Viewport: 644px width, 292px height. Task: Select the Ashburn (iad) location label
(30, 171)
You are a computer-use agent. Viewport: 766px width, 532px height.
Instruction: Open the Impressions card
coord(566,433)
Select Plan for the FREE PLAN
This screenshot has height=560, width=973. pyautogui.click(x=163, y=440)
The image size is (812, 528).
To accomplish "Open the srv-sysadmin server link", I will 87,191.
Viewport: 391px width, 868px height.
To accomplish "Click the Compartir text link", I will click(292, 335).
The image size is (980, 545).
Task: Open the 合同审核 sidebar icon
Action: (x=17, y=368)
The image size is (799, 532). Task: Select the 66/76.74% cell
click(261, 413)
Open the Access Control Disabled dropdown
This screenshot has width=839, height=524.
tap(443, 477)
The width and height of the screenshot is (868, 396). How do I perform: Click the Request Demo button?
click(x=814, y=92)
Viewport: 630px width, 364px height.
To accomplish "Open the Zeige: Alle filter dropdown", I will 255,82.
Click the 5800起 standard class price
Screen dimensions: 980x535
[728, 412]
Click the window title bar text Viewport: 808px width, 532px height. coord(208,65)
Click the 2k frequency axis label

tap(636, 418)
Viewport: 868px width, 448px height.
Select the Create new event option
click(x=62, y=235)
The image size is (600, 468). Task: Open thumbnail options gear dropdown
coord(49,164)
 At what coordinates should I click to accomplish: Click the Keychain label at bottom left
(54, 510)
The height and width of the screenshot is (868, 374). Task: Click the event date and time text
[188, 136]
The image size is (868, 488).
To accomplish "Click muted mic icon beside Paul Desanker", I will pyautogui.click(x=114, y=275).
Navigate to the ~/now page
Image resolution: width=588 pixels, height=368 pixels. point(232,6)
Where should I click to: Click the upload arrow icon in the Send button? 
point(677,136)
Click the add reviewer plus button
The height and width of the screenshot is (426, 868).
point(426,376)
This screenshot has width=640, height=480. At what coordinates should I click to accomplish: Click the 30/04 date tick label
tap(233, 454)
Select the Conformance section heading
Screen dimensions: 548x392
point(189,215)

==========

- What you need to do
From the line holding "Instruction: Open the Impressions card" to the line holding "Viewport: 391px width, 868px height.", inclusive, restate each line above exactly as written.

- Reply
Instruction: Open the Impressions card
coord(566,433)
Select Plan for the FREE PLAN
This screenshot has height=560, width=973. pyautogui.click(x=163, y=440)
The image size is (812, 528).
To accomplish "Open the srv-sysadmin server link", I will 87,191.
Viewport: 391px width, 868px height.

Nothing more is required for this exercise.